Task details: Your response should consist of the entries below, reproduced exactly and without their images.

━━━━━━━━━━━━━━━━

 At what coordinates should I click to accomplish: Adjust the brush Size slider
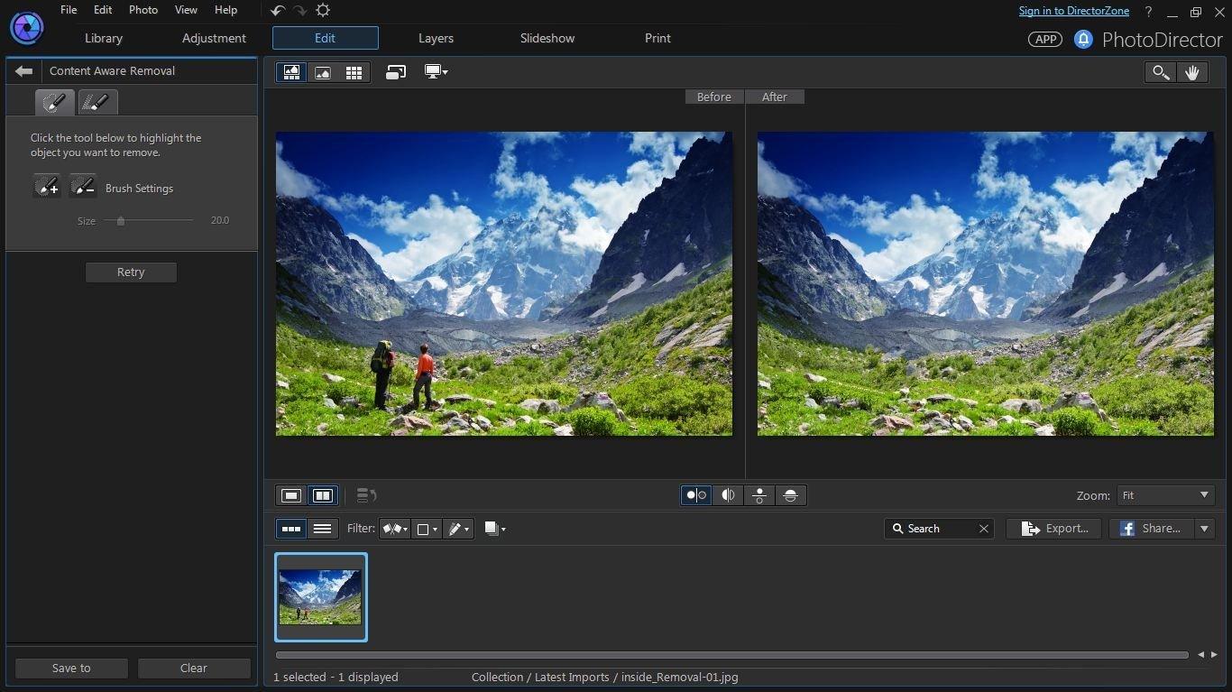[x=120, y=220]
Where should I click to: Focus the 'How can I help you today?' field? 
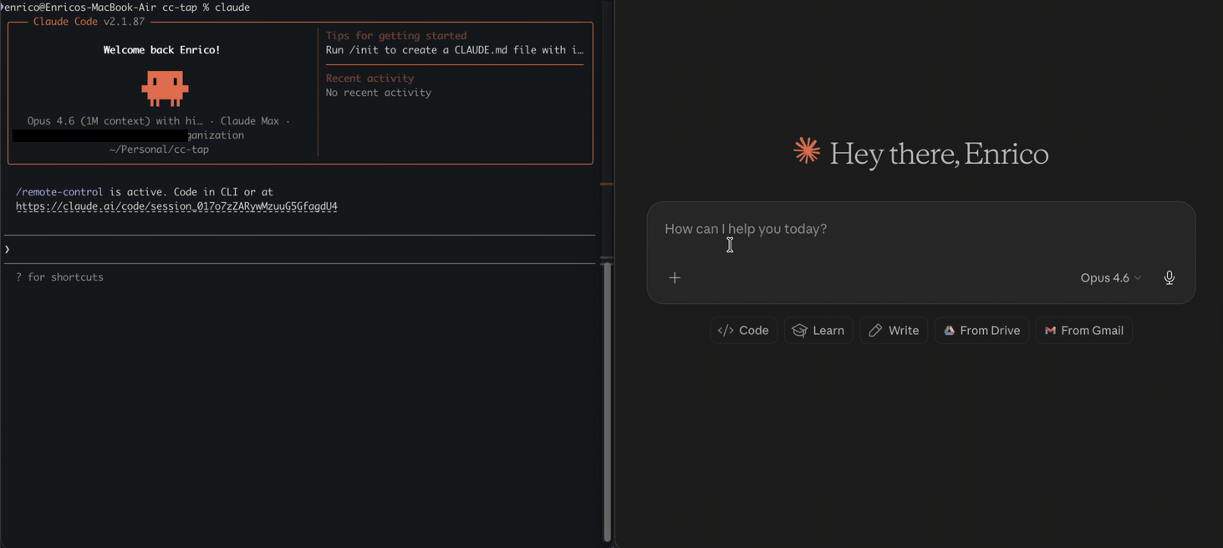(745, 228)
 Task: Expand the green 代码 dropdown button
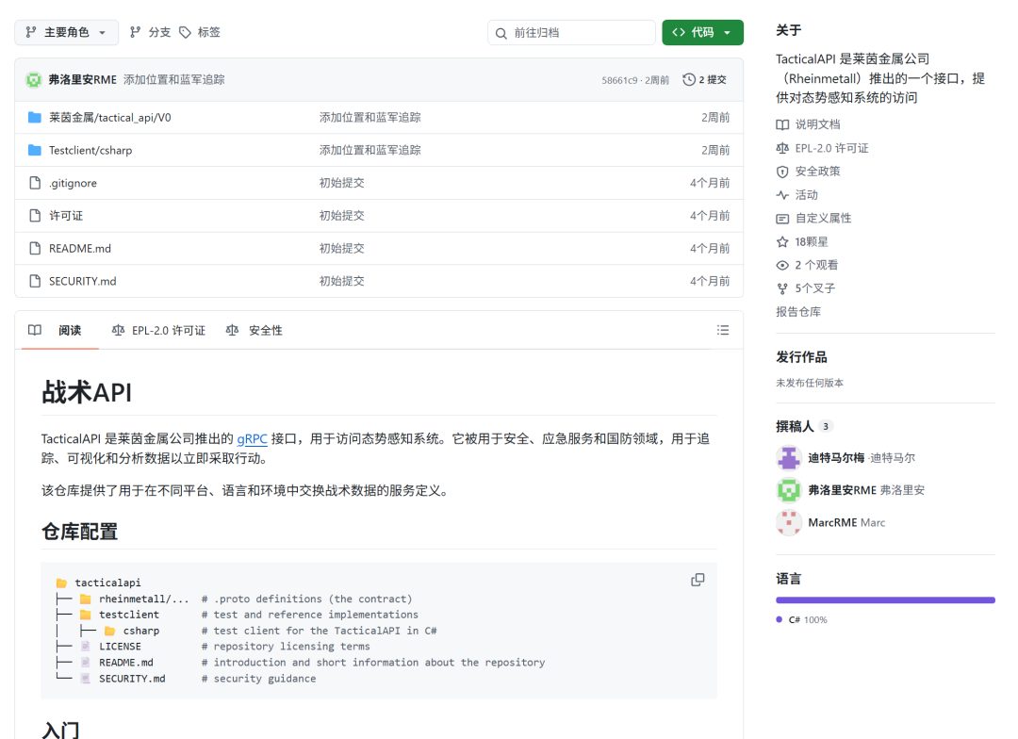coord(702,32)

━━━━━━━━━━━━━━━━

Final answer:
 At what coordinates should I click to accomplish: Adjust the brush Size slider
[x=120, y=220]
Where should I click to: Focus the 'How can I help you today?' field? 
(745, 228)
 Task: Expand the green 代码 dropdown button
coord(702,32)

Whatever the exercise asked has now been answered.